Wellington will begin scaling back its training mission in July and bring home the last of its troops by mid-2020
Ardern said the small contingent of troops, currently 95, had completed their mission (AFP)

New Zealand will begin scaling back its non-combat mission in Iraq next month and bring home the last of its troops by mid-2020, Prime Minister Jacinda Ardern has said.

Wellington deployed troops on a "behind-the-wire" training mission in 2015 to boost the ability of the Iraqi Security Forces (ISF) to fight Islamic State (IS).

Ardern said on Monday the small contingent of troops, currently 95, who have been working alongside the Australian military at the Taji military base north of Baghdad, had completed their mission.

The troops provide training on basic weapons skills as well as medical support and logistics to the ISF.

"When it comes to Iraq, it's time to go," Ardern said, adding that 44,000 ISF personnel had been trained at the base.

"The New Zealand and Australian troops at Taji have worked hard, not only to provide training, but also to ensure that the ISF are well placed to take over this commitment at Taji in the near future."

Ardern said New Zealand troop numbers at Taji would fall to 75 next month, then 45 in January 2020, before the final withdrawal in June next year.

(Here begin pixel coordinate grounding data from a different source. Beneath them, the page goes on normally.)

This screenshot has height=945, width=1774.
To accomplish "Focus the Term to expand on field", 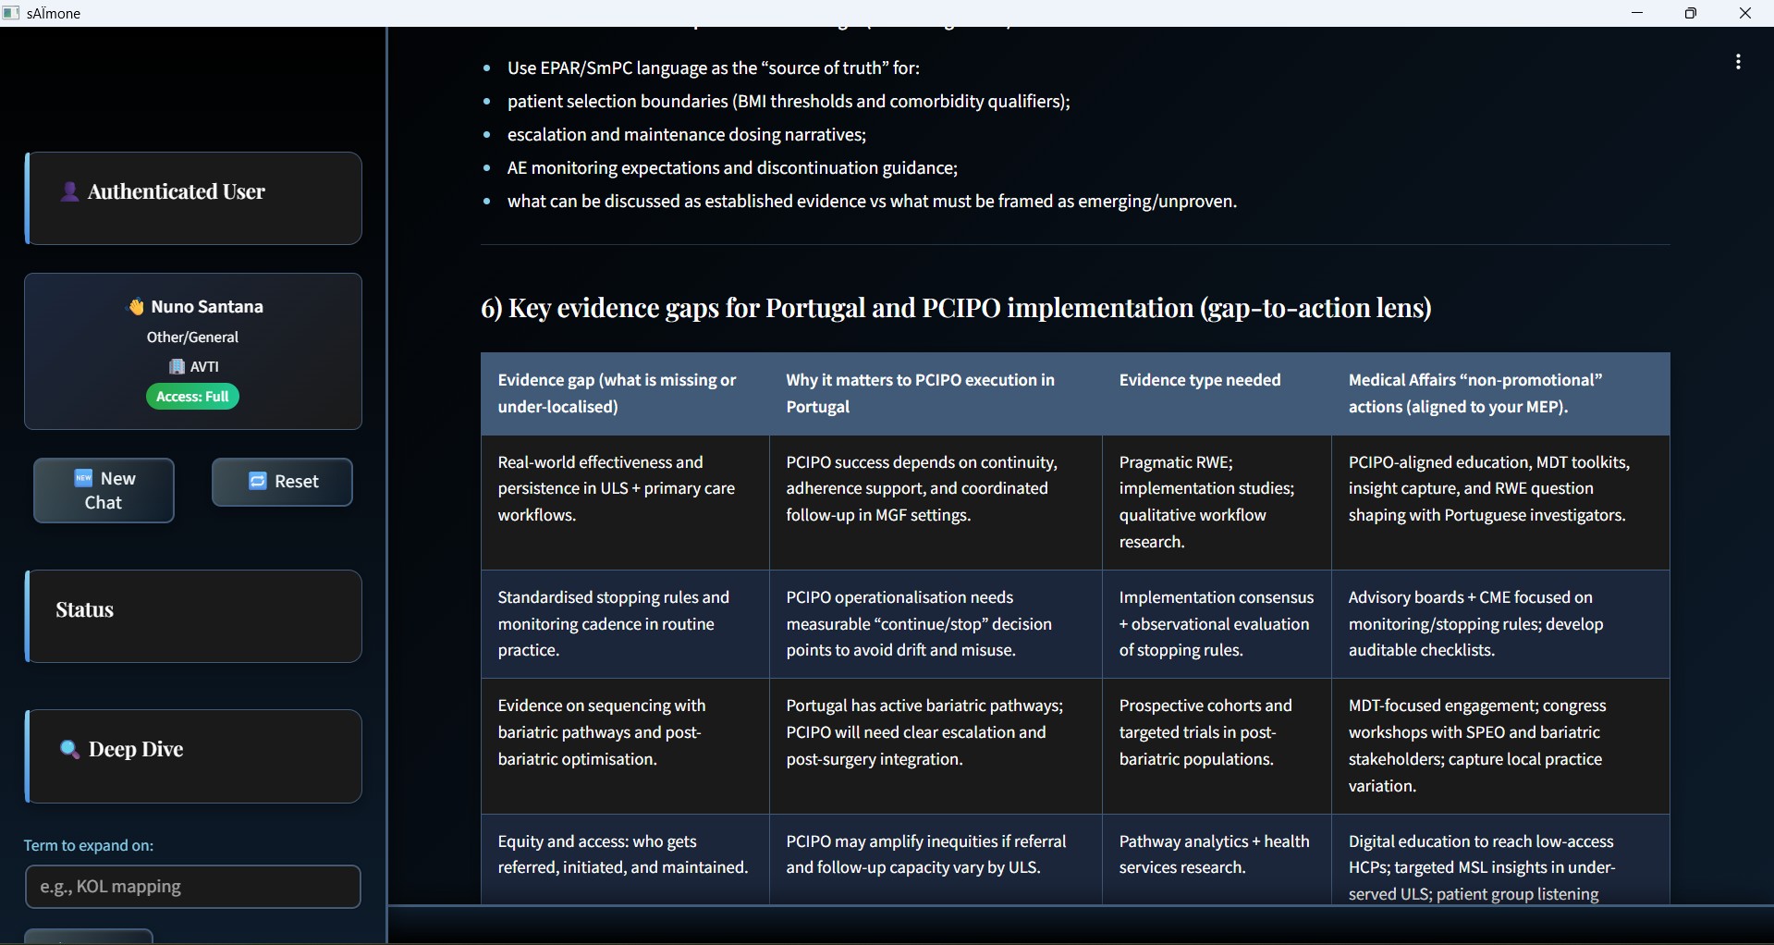I will (x=192, y=887).
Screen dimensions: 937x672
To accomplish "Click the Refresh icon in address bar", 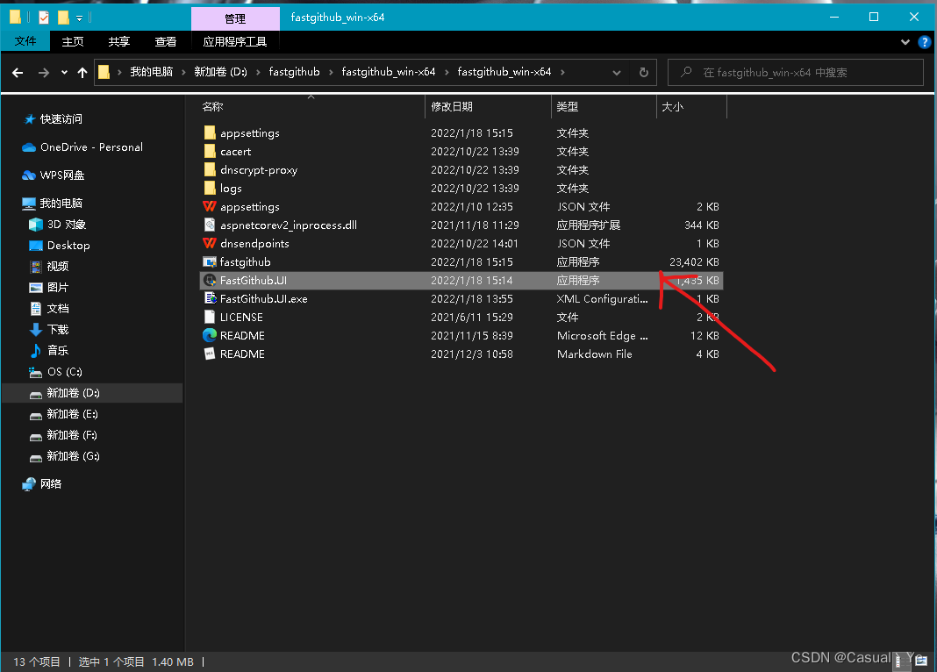I will point(643,72).
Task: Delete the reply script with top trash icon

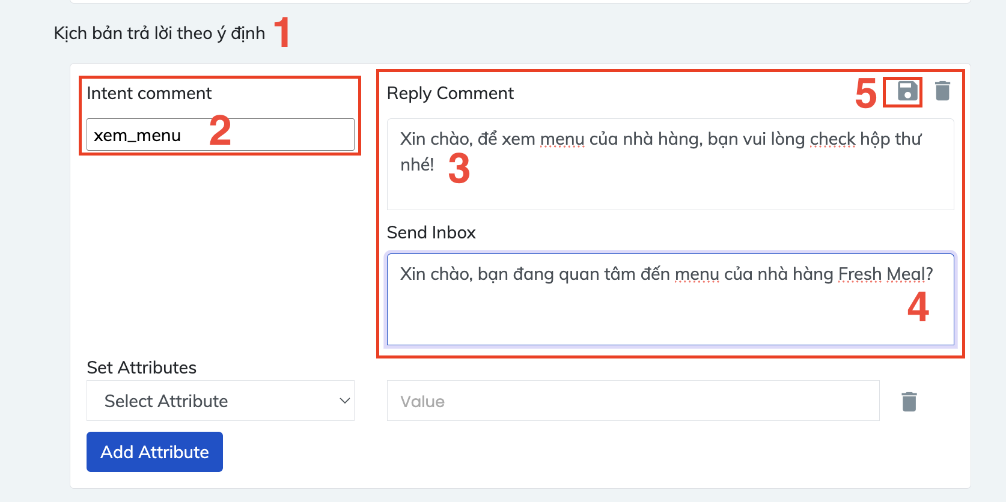Action: point(942,91)
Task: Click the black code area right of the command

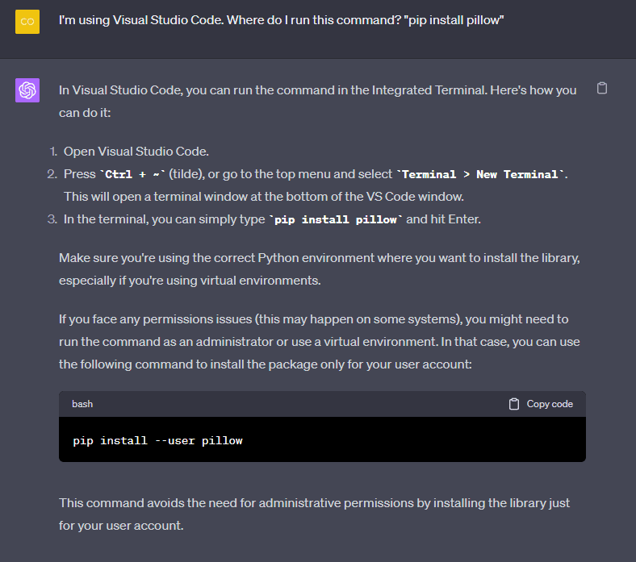Action: click(x=414, y=440)
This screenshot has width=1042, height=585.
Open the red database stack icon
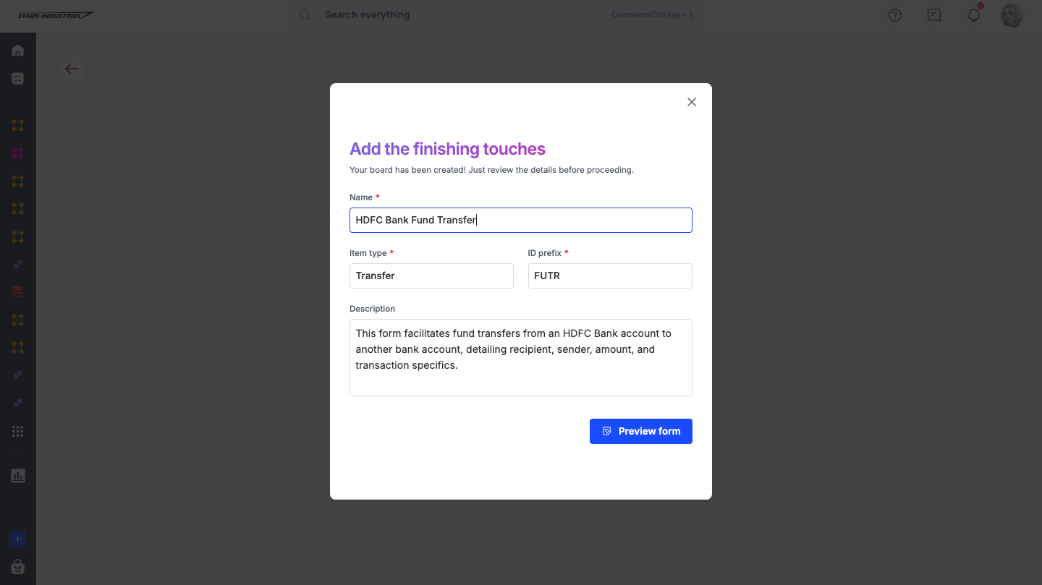(x=18, y=292)
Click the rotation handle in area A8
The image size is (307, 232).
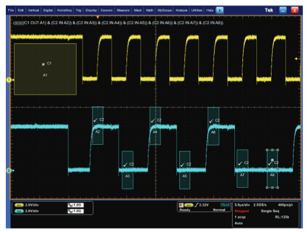[272, 160]
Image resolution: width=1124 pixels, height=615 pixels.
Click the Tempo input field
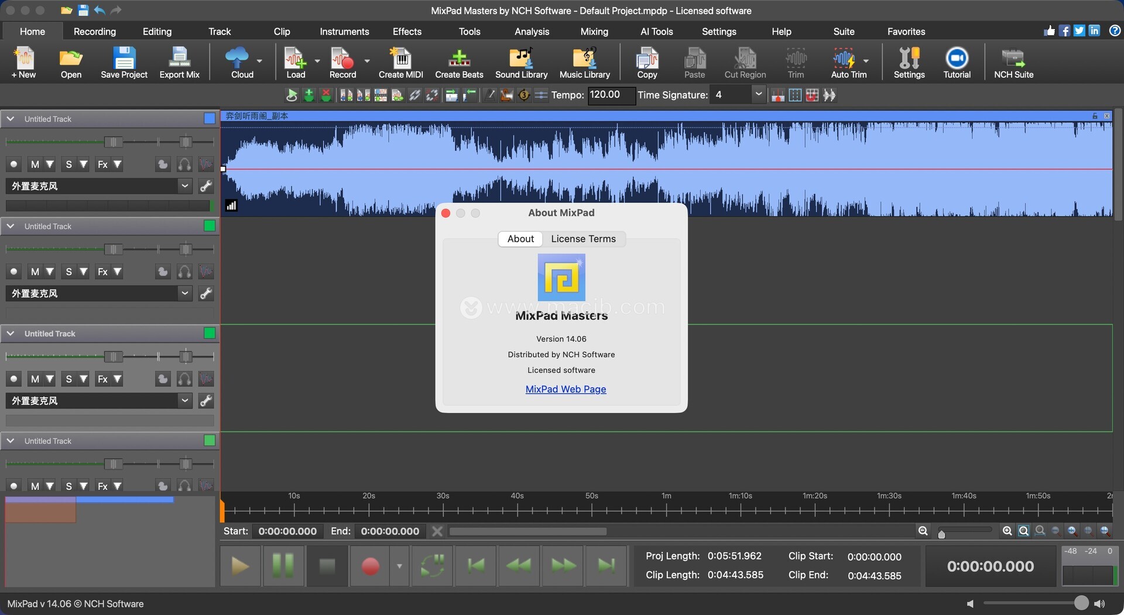click(x=611, y=95)
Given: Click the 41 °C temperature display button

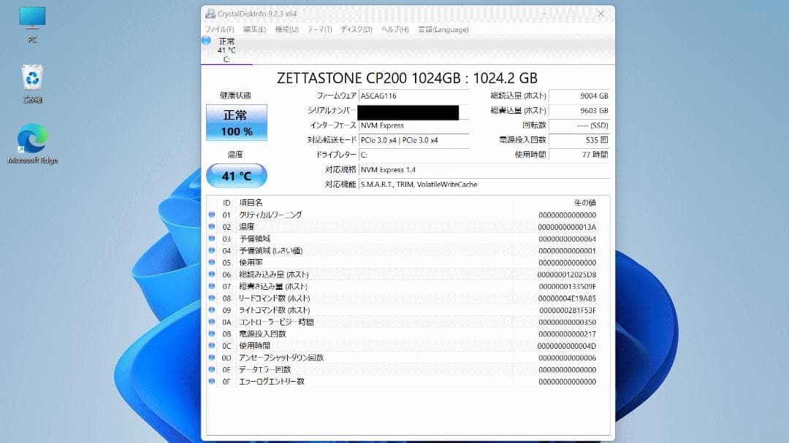Looking at the screenshot, I should point(235,175).
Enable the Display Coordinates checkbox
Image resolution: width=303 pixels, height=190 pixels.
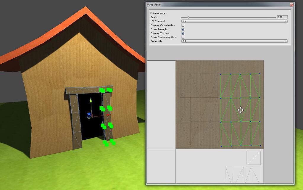183,25
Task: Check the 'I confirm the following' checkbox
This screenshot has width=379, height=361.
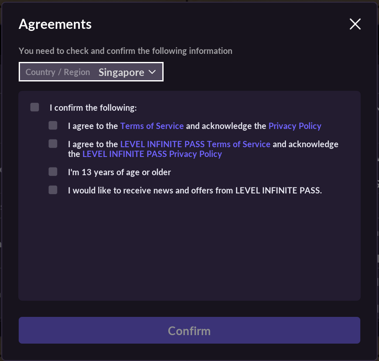Action: (x=34, y=107)
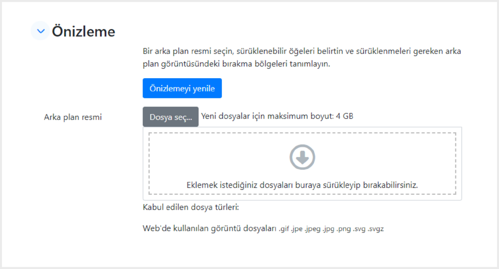Screen dimensions: 499x269
Task: Click the words bırakma bölgeleri tanımlayın
Action: [x=276, y=64]
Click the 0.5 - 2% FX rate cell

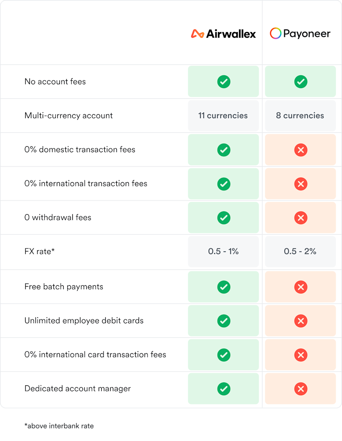point(301,252)
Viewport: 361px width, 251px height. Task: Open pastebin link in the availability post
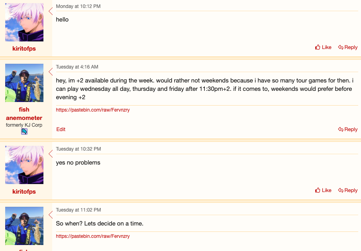click(x=93, y=110)
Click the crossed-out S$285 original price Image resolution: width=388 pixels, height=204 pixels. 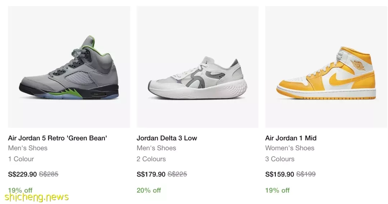pyautogui.click(x=49, y=174)
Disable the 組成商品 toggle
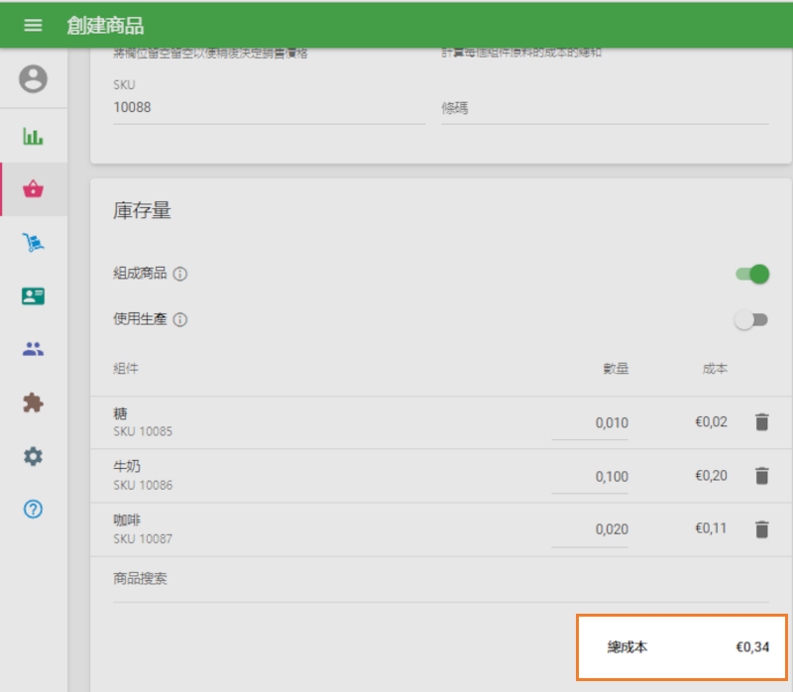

US-backed forces drove IS out of its last stronghold in eastern Syria this year, bringing an end to a so-called caliphate declared by the group.

New Zealand's deployment in Iraq had been scheduled to end in May 2017, but successive new governments extended the date. 

Last year, Ardern extended the armed force deployment in Iraq and Afghanistan until June.

Ardern added that New Zealand will cut to 11 personnel, from 13, its deployment to a NATO-led mission in Afghanistan, but troops would remain until December 2020, to support the training of Afghan army officers.